— WORK REQUIRED —
Reproduce every line of the listing below verbatim.

(Recorded data)
◇ ◇ ◇

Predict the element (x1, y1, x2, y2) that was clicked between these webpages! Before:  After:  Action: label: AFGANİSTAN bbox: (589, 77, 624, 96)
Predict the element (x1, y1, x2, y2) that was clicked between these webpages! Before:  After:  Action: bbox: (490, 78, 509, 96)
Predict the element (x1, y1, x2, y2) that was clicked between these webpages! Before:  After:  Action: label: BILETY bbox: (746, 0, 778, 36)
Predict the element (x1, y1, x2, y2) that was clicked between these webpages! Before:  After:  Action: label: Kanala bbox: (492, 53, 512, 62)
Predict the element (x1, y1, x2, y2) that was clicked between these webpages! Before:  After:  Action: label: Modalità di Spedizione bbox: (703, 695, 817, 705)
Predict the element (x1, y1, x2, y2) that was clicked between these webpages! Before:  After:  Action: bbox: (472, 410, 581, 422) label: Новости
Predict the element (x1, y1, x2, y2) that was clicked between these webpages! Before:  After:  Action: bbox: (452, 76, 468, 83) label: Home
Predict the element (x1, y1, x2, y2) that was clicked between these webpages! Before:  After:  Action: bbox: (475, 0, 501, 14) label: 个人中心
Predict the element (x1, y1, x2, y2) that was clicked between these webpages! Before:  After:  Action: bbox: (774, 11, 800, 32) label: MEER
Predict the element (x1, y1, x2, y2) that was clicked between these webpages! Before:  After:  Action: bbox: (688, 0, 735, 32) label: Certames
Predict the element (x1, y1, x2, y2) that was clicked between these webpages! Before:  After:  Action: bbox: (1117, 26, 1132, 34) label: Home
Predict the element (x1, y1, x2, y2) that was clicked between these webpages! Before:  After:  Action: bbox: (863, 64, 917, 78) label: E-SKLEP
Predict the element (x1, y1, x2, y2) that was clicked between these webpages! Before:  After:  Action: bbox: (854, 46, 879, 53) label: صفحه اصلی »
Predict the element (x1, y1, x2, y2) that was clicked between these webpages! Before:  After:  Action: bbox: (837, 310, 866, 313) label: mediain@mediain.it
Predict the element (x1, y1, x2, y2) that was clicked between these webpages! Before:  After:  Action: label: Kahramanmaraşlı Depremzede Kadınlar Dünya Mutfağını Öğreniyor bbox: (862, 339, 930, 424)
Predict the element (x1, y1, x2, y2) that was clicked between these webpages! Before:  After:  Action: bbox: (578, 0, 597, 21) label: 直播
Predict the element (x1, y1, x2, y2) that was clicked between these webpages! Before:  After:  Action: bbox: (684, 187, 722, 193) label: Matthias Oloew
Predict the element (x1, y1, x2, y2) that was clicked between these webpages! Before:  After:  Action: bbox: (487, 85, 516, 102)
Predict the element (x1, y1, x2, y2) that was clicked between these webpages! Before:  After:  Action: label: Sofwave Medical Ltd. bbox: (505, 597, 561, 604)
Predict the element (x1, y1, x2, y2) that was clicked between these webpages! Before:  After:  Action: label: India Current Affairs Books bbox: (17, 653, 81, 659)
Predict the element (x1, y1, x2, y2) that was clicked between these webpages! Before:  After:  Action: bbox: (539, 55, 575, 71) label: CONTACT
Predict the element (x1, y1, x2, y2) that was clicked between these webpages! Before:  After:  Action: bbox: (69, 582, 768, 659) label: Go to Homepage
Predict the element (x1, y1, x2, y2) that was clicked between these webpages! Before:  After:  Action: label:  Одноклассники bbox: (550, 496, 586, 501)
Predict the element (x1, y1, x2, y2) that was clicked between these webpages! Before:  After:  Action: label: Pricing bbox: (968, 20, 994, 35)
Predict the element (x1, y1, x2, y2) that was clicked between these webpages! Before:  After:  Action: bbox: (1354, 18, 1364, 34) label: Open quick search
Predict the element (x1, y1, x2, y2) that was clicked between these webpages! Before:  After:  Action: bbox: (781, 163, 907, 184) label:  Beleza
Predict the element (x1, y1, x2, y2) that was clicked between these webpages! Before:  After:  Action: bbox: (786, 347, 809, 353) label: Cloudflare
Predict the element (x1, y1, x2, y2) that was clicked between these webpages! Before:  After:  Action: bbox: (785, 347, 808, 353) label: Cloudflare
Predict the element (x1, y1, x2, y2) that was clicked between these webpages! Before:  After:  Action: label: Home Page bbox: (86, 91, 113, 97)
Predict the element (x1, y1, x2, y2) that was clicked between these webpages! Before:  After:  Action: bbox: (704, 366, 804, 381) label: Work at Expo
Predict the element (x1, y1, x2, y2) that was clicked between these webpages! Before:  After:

◇ ◇ ◇

— EXERCISE SOLUTION —
Predict the element (x1, y1, x2, y2) that was clicked between these webpages! Before:  After:  Action: label: AFGANİSTAN bbox: (589, 77, 624, 96)
Predict the element (x1, y1, x2, y2) that was clicked between these webpages! Before:  After:  Action: bbox: (490, 78, 509, 96)
Predict the element (x1, y1, x2, y2) that was clicked between these webpages! Before:  After:  Action: label: BILETY bbox: (746, 0, 778, 36)
Predict the element (x1, y1, x2, y2) that was clicked between these webpages! Before:  After:  Action: label: Kanala bbox: (492, 53, 512, 62)
Predict the element (x1, y1, x2, y2) that was clicked between these webpages! Before:  After:  Action: label: Modalità di Spedizione bbox: (703, 695, 817, 705)
Predict the element (x1, y1, x2, y2) that was clicked between these webpages! Before:  After:  Action: bbox: (472, 410, 581, 422) label: Новости
Predict the element (x1, y1, x2, y2) that was clicked between these webpages! Before:  After:  Action: bbox: (452, 76, 468, 83) label: Home
Predict the element (x1, y1, x2, y2) that was clicked between these webpages! Before:  After:  Action: bbox: (475, 0, 501, 14) label: 个人中心
Predict the element (x1, y1, x2, y2) that was clicked between these webpages! Before:  After:  Action: bbox: (774, 11, 800, 32) label: MEER
Predict the element (x1, y1, x2, y2) that was clicked between these webpages! Before:  After:  Action: bbox: (688, 0, 735, 32) label: Certames
Predict the element (x1, y1, x2, y2) that was clicked between these webpages! Before:  After:  Action: bbox: (1117, 26, 1132, 34) label: Home
Predict the element (x1, y1, x2, y2) that was clicked between these webpages! Before:  After:  Action: bbox: (863, 64, 917, 78) label: E-SKLEP
Predict the element (x1, y1, x2, y2) that was clicked between these webpages! Before:  After:  Action: bbox: (854, 46, 879, 53) label: صفحه اصلی »
Predict the element (x1, y1, x2, y2) that was clicked between these webpages! Before:  After:  Action: bbox: (837, 310, 866, 313) label: mediain@mediain.it
Predict the element (x1, y1, x2, y2) that was clicked between these webpages! Before:  After:  Action: label: Kahramanmaraşlı Depremzede Kadınlar Dünya Mutfağını Öğreniyor bbox: (862, 339, 930, 424)
Predict the element (x1, y1, x2, y2) that was clicked between these webpages! Before:  After:  Action: bbox: (578, 0, 597, 21) label: 直播
Predict the element (x1, y1, x2, y2) that was clicked between these webpages! Before:  After:  Action: bbox: (684, 187, 722, 193) label: Matthias Oloew
Predict the element (x1, y1, x2, y2) that was clicked between these webpages! Before:  After:  Action: bbox: (487, 85, 516, 102)
Predict the element (x1, y1, x2, y2) that was clicked between these webpages! Before:  After:  Action: label: Sofwave Medical Ltd. bbox: (505, 597, 561, 604)
Predict the element (x1, y1, x2, y2) that was clicked between these webpages! Before:  After:  Action: label: India Current Affairs Books bbox: (17, 653, 81, 659)
Predict the element (x1, y1, x2, y2) that was clicked between these webpages! Before:  After:  Action: bbox: (539, 55, 575, 71) label: CONTACT
Predict the element (x1, y1, x2, y2) that was clicked between these webpages! Before:  After:  Action: bbox: (69, 582, 768, 659) label: Go to Homepage
Predict the element (x1, y1, x2, y2) that was clicked between these webpages! Before:  After:  Action: label:  Одноклассники bbox: (550, 496, 586, 501)
Predict the element (x1, y1, x2, y2) that was clicked between these webpages! Before:  After:  Action: label: Pricing bbox: (968, 20, 994, 35)
Predict the element (x1, y1, x2, y2) that was clicked between these webpages! Before:  After:  Action: bbox: (1354, 18, 1364, 34) label: Open quick search
Predict the element (x1, y1, x2, y2) that was clicked between these webpages! Before:  After:  Action: bbox: (781, 163, 907, 184) label:  Beleza
Predict the element (x1, y1, x2, y2) that was clicked between these webpages! Before:  After:  Action: bbox: (786, 347, 809, 353) label: Cloudflare
Predict the element (x1, y1, x2, y2) that was clicked between these webpages! Before:  After:  Action: bbox: (785, 347, 808, 353) label: Cloudflare
Predict the element (x1, y1, x2, y2) that was clicked between these webpages! Before:  After:  Action: label: Home Page bbox: (86, 91, 113, 97)
Predict the element (x1, y1, x2, y2) that was clicked between these webpages! Before:  After:  Action: bbox: (704, 366, 804, 381) label: Work at Expo
Predict the element (x1, y1, x2, y2) that was clicked between these webpages! Before:  After:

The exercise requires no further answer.